### Instructions to follow
Reproduce the records below word for word, from the line containing "At what (x,y)" through the line containing "This screenshot has height=605, width=614.", both lines included. Omit the pictures from your copy.

### Data extracts
- - -

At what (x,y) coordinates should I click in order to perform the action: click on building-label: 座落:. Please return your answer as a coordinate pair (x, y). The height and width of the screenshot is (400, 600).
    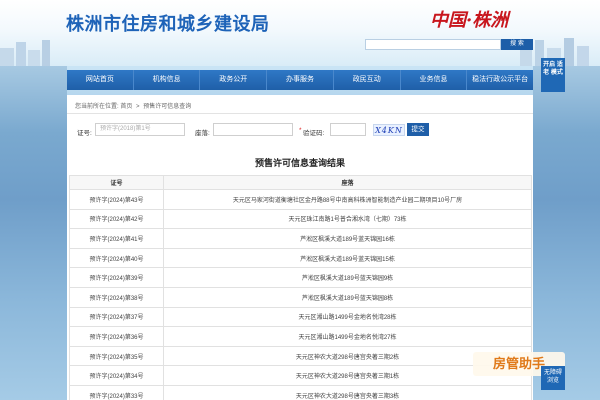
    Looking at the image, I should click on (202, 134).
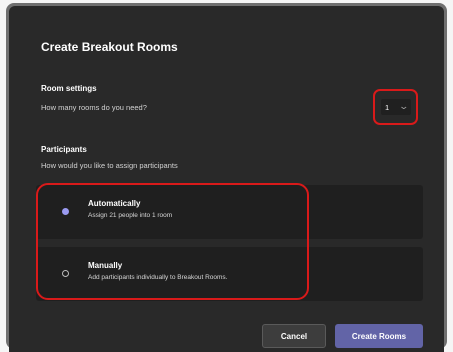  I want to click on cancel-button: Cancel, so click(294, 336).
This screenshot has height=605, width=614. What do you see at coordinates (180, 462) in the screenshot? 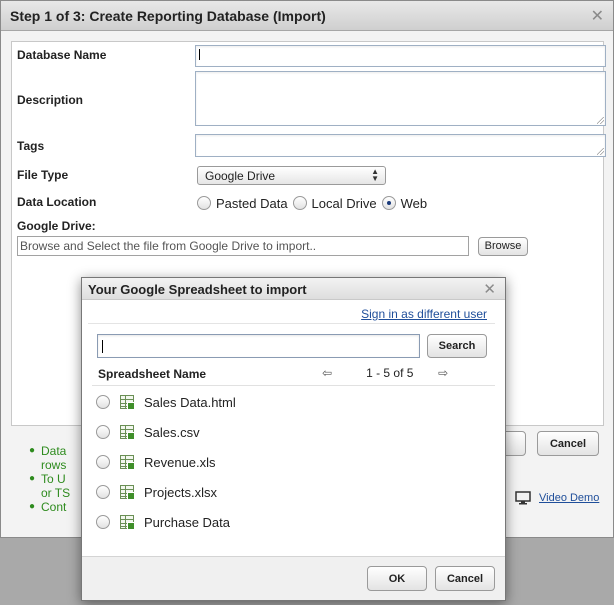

- - -

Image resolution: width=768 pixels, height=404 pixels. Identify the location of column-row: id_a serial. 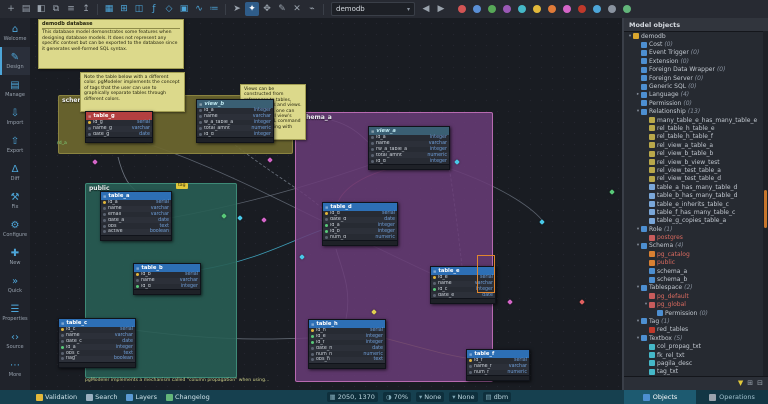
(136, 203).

- - -

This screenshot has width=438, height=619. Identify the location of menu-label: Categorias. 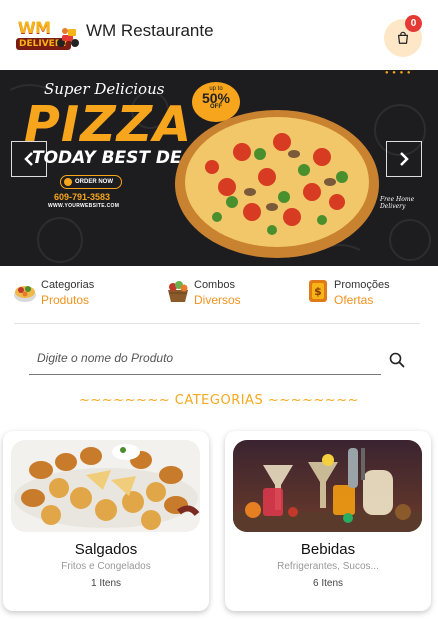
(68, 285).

- - -

### Your solution
At what (x,y) coordinates should I click in order to perform the action: click on building-label: 座落:. Please return your answer as a coordinate pair (x, y). The height and width of the screenshot is (400, 600).
    Looking at the image, I should click on (202, 134).
  I want to click on cancel-button: Cancel, so click(294, 336).
This screenshot has height=605, width=614. What do you see at coordinates (180, 462) in the screenshot? 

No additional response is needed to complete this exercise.